#### Extract to read:

'''

# VLSI IMPLEMENTATION OF CDMA ENCODER DECODER FOR NETWORK ON CHIP COMMUNICATIONS Karri Naga Narasimha<sup>1</sup>, E.Sarva Rameswarudu<sup>2</sup>

1 M.Tech, ES&VLSI, Kakinada Institute of Technology and Science, Divili 2 Professor, Dept of ECE, Kakinada Institute of Technology and Science, Divili

**Abstract:** Code Division Multiple Access (CDMA) is proposed as the physical layer enabler of Network-On-Chip (NoC) interconnects for its prominent features such as fixed latency, guaranteed service, and reduced system complexity. CDMA interconnects have been adopted by the NoC community as it originates in wireless communications where each bit in a CDMA encoded data word is transmitted on a separate channel to avoid interference. However, the wireless interference problem can be efficiently mitigated in on-chip interconnects eliminating the need for replicating the CDMA channel. Moreover, wireless channels are sequential by nature which is not the case in on-chip interconnects where parallel buses are the default communication means.

'''

#### Exercise 1:
For each statement below, say whether it agrees with the CDMA abstract, answering yes or no and quoting the words of the abstract that decide it.
(a) CDMA is put forward for network-on-chip interconnects because of features such as fixed latency and guaranteed service.
(b) Sequential channels are the default communication means in on-chip interconnects.
(c) The wireless interference problem cannot be mitigated in on-chip interconnects.
The records that follow have no connection to the CDMA abstract.

#### Record set:
'''

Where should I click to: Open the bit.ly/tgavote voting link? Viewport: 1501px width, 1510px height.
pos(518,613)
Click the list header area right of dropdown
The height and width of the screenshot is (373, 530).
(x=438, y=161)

'''

#### Exercise 2:
Reproduce every line of the records word for word.

#### Written solution 1:
(a) Yes: "for its prominent features such as fixed latency, guaranteed service, and reduced system complexity"
(b) No: "parallel buses are the default communication means"
(c) No: "the wireless interference problem can be efficiently mitigated in on-chip interconnects"

#### Written solution 2:
Where should I click to: Open the bit.ly/tgavote voting link? Viewport: 1501px width, 1510px height.
pos(518,613)
Click the list header area right of dropdown
The height and width of the screenshot is (373, 530).
(x=438, y=161)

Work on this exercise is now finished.